Why does SQL Server do lots of unnecessary clustered key lookups in this SELECT - OFFSET - FETCH?

https://dba.stackexchange.com/questions/286492

17-03-2021
|

Question

I have the following table:

CREATE TABLE [dbo].[MP_Notification_Audit](
    [id] [bigint] IDENTITY(1,1) NOT NULL,
    [type] [int] NOT NULL,
    [source_user_id] [bigint] NOT NULL,
    [target_user_id] [bigint] NOT NULL,
    [discussion_id] [bigint] NULL,
    [discussion_comment_id] [bigint] NULL,
    [discussion_media_id] [bigint] NULL,
    [patient_id] [bigint] NULL,
    [task_id] [bigint] NULL,
    [date_created] [datetimeoffset](7) NOT NULL,
    [clicked] [bit] NULL,
    [date_clicked] [datetimeoffset](7) NULL,
    [title] [nvarchar](max) NULL,
    [body] [nvarchar](max) NULL,
 CONSTRAINT [PK_MP_Notification_Audit] PRIMARY KEY CLUSTERED 
(
    [id] ASC
)WITH (PAD_INDEX = OFF, STATISTICS_NORECOMPUTE = OFF, IGNORE_DUP_KEY = OFF, ALLOW_ROW_LOCKS = ON, ALLOW_PAGE_LOCKS = ON, OPTIMIZE_FOR_SEQUENTIAL_KEY = OFF) ON [PRIMARY]
) ON [PRIMARY] TEXTIMAGE_ON [PRIMARY]
GO

ALTER TABLE [dbo].[MP_Notification_Audit] ADD  CONSTRAINT [DF_MP_Notification_Audit_date_created]  DEFAULT (sysdatetimeoffset()) FOR [date_created]
GO

CREATE NONCLUSTERED INDEX [IX_MP_Notification_Audit_TargetUserDateCreated] ON [dbo].[MP_Notification_Audit]
(
    [target_user_id] ASC,
    [date_created] ASC
)WITH (PAD_INDEX = OFF, STATISTICS_NORECOMPUTE = OFF, SORT_IN_TEMPDB = OFF, DROP_EXISTING = OFF, ONLINE = OFF, ALLOW_ROW_LOCKS = ON, ALLOW_PAGE_LOCKS = ON, OPTIMIZE_FOR_SEQUENTIAL_KEY = OFF) ON [PRIMARY]
GO

There are over 10000 rows in the table with a [target_user_id] of 100017.

When I execute the following query:

SELECT
    [target_user_id], [patient_id]
FROM
    [dbo].[MP_Notification_Audit]
WHERE
    [target_user_id] = 100017
ORDER BY
    [date_created] ASC
OFFSET 9200 ROWS
FETCH NEXT 10 ROWS ONLY

... I get the following actual execution plan:

Why did SQL Server need to do 9210 instead of 10 clustered key lookups?
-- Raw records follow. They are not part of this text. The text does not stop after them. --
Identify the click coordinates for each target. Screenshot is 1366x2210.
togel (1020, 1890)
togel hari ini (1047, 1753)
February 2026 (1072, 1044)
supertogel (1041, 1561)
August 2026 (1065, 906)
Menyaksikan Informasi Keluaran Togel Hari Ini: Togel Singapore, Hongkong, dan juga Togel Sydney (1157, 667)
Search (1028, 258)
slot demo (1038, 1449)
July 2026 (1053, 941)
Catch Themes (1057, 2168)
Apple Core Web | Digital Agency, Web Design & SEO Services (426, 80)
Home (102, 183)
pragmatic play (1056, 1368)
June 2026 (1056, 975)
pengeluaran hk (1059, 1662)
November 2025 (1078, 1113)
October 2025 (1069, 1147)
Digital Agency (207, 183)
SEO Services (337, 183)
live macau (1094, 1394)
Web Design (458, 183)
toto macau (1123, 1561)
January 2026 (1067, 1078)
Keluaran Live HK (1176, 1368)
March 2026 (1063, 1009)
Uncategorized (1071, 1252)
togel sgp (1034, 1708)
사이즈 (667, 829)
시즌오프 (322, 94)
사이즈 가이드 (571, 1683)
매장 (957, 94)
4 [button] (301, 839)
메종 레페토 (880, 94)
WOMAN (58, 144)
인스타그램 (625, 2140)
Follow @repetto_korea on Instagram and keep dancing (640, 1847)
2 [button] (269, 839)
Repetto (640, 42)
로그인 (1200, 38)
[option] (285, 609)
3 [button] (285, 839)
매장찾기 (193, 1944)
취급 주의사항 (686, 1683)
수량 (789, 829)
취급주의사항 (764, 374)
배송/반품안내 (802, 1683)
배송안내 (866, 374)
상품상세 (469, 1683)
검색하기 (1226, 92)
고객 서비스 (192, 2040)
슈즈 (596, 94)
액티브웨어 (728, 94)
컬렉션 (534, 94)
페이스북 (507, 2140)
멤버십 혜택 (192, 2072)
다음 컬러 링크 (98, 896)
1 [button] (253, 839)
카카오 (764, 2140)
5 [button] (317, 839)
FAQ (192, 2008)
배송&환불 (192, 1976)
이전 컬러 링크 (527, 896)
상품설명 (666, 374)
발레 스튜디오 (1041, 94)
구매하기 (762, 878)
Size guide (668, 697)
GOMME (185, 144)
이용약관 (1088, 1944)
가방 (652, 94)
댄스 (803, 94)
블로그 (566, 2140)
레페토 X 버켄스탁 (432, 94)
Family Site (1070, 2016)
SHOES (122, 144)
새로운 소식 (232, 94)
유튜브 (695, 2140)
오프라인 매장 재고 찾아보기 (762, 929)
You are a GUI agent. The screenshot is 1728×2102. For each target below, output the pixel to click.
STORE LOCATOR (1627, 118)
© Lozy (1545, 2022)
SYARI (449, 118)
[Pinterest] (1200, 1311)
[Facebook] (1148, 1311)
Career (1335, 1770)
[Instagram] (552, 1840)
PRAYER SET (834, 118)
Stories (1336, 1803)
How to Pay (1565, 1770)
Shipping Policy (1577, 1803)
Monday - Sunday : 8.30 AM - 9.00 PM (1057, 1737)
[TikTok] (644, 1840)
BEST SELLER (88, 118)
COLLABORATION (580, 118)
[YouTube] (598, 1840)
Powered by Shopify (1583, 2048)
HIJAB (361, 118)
The index [IX_MP_Notification_Audit_TargetUserDateCreated] should've allowed it to figure out the 10 RIDs it needed to retrieve to get [patient_id], and only do 10 clustered key lookups, right?

I've also discovered some more odd behaviour - it looks like SQL Server 'punishes' you for not selecting unindexable columns. If I instead OFFSET 10000 rows, I get the following execution plan:

SELECT
    [target_user_id], [patient_id]
FROM
    [dbo].[MP_Notification_Audit]
WHERE
    [target_user_id] = 100017
ORDER BY
    [date_created] ASC
OFFSET 10000 ROWS
FETCH NEXT 10 ROWS ONLY

... with the recommendation of creating an index that includes [patient_id], and an inefficient clustered index scan for the whole table. The time taken was 0.126s, however this could apparently have been a lot better because when I add the unindexable column [title] to the query, I get this:

SELECT
    [target_user_id], [patient_id], [title]
FROM
    [dbo].[MP_Notification_Audit]
WHERE
    [target_user_id] = 100017
ORDER BY
    [date_created] ASC
OFFSET 10000 ROWS
FETCH NEXT 10 ROWS ONLY

... and the nonclustered index is still used, the time taken only being 0.032s. Does SQL Server basically say "you could've created an index to do this more efficiently, so we're not even going to use the index you do have and we're going to do the lookup inefficiently to punish you", or am I missing something?

Solution

I agree the optimizer could be smarter about where the key lookup should occur in the plan with OFFSET and FETCH.

As a workaround, you could use a CTE like below.

WITH Top10Keys AS (
    SELECT
        ID, date_created
    FROM
        [dbo].[MP_Notification_Audit]
    WHERE
        [target_user_id] = 100017
    ORDER BY
        [date_created] ASC
    OFFSET 9200 ROWS
    FETCH NEXT 10 ROWS ONLY
)
SELECT
    [target_user_id], [patient_id]
FROM Top10Keys
JOIN [dbo].[MP_Notification_Audit] AS AdditionalData ON AdditionalData.id = Top10Keys.id
ORDER BY Top10Keys.date_created;

The nested loop key lookup is then done after the TOP operator in the plan.

OTHER TIPS

It's because the order of operations that the clauses of your query are executed in. The WHERE clause occurs before your OFFSET and FETCH clauses. That's why not only are there about 10,000 (9,000 in your first example) key lookups, but there's just as many index seeks. This is the filtering that occurs as a result of your predicate on target_user_id in your WHERE clause. Execution Plans read from right to left for order of events, so if you follow the plan starting from the index seeks and work your way left you'll see the Top operator which is what represents your OFFSET / FETCH clauses, and thus comes after your WHERE clause.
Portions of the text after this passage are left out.